*WORK ORDER:* Every line holding "computer" should be copied from the records below.

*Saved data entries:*
· · ·
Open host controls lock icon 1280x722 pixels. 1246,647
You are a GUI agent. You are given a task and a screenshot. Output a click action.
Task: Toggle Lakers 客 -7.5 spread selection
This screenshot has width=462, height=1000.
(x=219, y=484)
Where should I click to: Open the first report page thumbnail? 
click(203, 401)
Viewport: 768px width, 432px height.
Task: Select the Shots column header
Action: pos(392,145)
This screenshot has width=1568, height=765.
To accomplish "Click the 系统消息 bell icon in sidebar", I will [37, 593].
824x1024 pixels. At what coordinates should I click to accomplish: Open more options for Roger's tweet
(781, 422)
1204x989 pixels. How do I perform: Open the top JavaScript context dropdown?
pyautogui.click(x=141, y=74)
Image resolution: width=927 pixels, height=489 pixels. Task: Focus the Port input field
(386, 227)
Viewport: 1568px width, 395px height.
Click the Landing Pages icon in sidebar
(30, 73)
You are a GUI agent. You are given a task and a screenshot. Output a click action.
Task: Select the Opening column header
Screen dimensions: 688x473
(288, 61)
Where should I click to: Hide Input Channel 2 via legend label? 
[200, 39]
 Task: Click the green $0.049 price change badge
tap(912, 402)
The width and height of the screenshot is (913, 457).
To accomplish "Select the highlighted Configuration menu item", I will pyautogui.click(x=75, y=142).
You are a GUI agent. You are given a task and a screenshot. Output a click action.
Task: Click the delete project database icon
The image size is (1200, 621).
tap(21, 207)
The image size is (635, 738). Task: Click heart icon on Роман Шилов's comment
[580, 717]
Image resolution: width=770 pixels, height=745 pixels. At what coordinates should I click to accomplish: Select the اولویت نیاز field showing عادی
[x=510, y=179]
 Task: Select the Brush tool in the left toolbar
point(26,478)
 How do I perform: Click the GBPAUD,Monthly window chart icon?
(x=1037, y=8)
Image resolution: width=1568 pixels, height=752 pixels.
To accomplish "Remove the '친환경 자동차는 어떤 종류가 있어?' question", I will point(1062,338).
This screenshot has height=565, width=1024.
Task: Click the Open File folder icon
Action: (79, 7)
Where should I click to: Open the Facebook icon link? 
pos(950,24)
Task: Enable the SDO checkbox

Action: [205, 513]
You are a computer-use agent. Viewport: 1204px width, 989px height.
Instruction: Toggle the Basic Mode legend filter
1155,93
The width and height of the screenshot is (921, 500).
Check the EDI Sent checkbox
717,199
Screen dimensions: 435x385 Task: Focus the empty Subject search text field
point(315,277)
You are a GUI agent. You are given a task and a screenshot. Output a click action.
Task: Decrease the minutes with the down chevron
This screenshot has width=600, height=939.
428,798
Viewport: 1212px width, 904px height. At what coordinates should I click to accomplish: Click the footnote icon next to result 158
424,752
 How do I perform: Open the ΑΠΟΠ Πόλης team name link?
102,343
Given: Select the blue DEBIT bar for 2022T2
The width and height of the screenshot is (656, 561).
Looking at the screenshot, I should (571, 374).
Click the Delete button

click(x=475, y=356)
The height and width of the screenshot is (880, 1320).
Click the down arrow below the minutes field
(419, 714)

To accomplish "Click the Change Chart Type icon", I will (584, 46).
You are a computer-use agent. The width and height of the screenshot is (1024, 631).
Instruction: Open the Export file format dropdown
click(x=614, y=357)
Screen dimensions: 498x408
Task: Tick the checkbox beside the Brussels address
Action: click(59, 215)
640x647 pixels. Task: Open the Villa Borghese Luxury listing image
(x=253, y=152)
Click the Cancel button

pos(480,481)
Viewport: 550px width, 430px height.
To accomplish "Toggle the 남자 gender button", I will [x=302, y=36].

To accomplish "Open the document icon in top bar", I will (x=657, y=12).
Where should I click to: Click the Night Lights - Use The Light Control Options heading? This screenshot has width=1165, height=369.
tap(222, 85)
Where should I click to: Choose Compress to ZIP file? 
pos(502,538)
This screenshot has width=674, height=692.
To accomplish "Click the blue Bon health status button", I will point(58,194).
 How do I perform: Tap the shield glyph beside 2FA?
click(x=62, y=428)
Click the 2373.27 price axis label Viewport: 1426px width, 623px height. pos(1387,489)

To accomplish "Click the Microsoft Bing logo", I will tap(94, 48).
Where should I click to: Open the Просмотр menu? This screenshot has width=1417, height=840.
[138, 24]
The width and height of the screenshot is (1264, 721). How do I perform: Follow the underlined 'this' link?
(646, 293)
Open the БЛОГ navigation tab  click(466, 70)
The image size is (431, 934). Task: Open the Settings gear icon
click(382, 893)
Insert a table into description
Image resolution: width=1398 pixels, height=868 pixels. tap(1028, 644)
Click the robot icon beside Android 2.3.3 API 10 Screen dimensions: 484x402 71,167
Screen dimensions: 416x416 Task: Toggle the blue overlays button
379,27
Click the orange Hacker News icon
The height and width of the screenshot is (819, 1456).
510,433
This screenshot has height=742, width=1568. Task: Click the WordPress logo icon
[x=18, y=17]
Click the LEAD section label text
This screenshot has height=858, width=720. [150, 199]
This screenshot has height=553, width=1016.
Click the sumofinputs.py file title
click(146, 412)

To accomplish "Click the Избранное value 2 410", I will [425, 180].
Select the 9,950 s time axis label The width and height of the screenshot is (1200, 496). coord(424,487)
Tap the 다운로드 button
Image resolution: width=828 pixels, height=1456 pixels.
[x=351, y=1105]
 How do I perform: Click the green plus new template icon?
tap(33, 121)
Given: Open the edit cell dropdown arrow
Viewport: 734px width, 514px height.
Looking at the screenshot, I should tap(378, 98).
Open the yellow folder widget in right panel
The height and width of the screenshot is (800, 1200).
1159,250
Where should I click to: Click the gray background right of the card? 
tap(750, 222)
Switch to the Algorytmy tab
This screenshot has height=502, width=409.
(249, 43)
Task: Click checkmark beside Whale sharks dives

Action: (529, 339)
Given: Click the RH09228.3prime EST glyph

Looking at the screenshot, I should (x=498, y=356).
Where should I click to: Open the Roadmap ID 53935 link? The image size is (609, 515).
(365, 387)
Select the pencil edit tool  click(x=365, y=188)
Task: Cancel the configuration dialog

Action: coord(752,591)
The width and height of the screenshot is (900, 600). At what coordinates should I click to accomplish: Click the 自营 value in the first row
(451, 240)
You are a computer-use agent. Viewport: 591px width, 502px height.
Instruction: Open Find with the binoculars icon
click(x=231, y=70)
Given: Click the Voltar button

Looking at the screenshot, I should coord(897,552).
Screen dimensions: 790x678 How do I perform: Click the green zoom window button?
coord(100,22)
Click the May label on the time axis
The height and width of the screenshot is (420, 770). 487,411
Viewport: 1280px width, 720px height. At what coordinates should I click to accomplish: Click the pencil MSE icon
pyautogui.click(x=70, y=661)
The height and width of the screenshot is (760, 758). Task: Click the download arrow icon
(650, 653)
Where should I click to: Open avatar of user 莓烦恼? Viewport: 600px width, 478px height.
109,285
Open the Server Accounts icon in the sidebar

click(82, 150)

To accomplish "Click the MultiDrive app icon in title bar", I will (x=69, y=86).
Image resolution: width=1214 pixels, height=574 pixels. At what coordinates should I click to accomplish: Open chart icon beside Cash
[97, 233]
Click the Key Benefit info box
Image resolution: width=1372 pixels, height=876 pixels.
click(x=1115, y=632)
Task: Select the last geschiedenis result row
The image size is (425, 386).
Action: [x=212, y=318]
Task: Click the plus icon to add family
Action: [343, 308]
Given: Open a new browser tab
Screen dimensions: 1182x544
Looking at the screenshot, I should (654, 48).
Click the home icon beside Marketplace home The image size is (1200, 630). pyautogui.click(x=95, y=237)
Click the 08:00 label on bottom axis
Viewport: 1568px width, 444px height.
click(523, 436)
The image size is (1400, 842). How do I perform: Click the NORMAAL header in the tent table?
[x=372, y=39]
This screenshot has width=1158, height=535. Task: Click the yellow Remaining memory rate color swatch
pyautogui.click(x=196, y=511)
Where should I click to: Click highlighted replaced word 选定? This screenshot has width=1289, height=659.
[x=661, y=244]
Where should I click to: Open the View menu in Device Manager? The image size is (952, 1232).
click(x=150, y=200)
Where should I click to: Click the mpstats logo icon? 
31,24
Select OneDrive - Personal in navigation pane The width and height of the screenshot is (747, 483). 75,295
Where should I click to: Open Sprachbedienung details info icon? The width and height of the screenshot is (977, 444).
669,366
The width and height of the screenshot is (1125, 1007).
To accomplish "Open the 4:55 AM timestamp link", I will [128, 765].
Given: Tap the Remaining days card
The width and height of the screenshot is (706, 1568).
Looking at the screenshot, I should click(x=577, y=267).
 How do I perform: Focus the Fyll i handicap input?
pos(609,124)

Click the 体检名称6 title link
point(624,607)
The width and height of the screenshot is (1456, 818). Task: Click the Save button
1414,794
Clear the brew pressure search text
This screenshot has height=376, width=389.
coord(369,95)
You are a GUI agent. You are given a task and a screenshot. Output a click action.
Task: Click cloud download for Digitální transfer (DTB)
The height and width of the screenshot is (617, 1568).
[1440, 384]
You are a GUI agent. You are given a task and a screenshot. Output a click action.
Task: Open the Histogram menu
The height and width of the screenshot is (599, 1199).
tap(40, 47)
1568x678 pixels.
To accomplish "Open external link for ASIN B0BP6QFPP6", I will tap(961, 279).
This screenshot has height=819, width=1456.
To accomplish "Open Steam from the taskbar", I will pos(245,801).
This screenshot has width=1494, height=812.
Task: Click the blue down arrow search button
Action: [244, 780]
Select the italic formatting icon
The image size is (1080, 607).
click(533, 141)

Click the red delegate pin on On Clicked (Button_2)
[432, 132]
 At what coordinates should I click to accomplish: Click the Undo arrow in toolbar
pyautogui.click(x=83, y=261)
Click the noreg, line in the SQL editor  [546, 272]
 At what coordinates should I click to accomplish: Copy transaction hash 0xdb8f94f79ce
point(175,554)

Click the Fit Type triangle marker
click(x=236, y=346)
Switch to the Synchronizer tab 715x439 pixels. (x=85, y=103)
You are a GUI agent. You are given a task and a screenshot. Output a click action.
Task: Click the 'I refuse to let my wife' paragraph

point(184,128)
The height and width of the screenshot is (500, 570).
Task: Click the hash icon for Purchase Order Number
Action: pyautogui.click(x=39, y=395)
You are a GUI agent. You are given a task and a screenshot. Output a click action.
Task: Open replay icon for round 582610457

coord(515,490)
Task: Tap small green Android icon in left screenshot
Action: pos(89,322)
· · ·
*FINAL ANSWER:*
You are a computer-use agent. Viewport: 1204px width, 989px height.
You are a computer-use agent. The width and height of the screenshot is (1024, 631).
You are a computer-use agent. Viewport: 591px width, 502px height.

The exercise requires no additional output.